I’ve traced every line in my family — save one, that of my mother’s father’s mother’s father, who created a dead end when he died during the siege of Petersburg — back to the old country. But I’ve never found a single story clearly answering my biggest question about them coming here: Why?

Why did they pull up stakes and come here? Oh, I know all the standard answers from the elementary school — freedom, especially of religion. And if you were a Pilgrim, that’s a good answer. I suspect most people came for an economic and social opportunity — a chance to get out of the box in which their old, established societies placed them. They came for land and upward mobility, or so I gather. Of course, some did have an anarchic streak that had to do with not wanting to be told what to do, but I suspect that was a side benefit, and wasn’t quite the refined sense of liberty that Adams, Hamilton, Jefferson and Madison left us.

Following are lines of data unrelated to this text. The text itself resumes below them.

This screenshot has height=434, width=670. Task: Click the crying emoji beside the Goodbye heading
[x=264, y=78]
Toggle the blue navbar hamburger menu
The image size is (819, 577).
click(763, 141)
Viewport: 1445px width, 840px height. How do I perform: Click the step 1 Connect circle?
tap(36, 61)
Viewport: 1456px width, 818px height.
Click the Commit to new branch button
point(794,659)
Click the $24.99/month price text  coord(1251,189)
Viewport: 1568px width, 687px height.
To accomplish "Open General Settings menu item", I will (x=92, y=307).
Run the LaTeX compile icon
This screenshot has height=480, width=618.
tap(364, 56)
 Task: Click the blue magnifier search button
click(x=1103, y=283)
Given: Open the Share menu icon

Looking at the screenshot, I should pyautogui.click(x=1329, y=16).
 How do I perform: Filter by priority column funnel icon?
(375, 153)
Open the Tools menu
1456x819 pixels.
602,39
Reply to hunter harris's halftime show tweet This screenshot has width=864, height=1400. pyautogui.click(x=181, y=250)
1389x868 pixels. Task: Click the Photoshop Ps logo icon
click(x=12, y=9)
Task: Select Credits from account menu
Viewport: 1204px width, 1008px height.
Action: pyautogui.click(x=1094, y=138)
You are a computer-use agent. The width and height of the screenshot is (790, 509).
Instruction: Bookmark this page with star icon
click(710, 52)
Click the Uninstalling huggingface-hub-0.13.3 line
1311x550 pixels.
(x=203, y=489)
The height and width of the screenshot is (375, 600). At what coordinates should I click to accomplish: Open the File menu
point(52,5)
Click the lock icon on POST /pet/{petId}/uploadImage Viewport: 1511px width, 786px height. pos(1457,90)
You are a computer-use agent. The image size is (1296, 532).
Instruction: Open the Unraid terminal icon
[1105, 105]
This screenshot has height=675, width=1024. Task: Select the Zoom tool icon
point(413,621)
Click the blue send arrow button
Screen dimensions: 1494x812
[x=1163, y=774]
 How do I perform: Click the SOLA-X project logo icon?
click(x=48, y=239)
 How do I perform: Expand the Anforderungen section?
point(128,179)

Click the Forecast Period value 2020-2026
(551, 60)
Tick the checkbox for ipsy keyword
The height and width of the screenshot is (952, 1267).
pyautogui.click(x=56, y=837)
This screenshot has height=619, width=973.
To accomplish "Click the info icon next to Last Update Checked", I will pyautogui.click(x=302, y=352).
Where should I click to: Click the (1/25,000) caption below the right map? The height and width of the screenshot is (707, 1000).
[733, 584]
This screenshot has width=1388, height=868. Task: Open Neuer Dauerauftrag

I do have a hint from one immigrant ancestor — John Barton Wathen (the R was added by my branch a century later) came over as an indentured servant in 1670. That’s seems a clear indication of A motive, if not necessarily the motive. It seems to have worked out for him — after his servitude, he acquired and passed on a good bit of land.

But I’d still like to have a chat with him. I’m glad that I’m an American. But I still want to know why I’m an American.

And you know what? As much as I know about John Wathen, I still have no idea what his life back in England (or perhaps Wales) was like.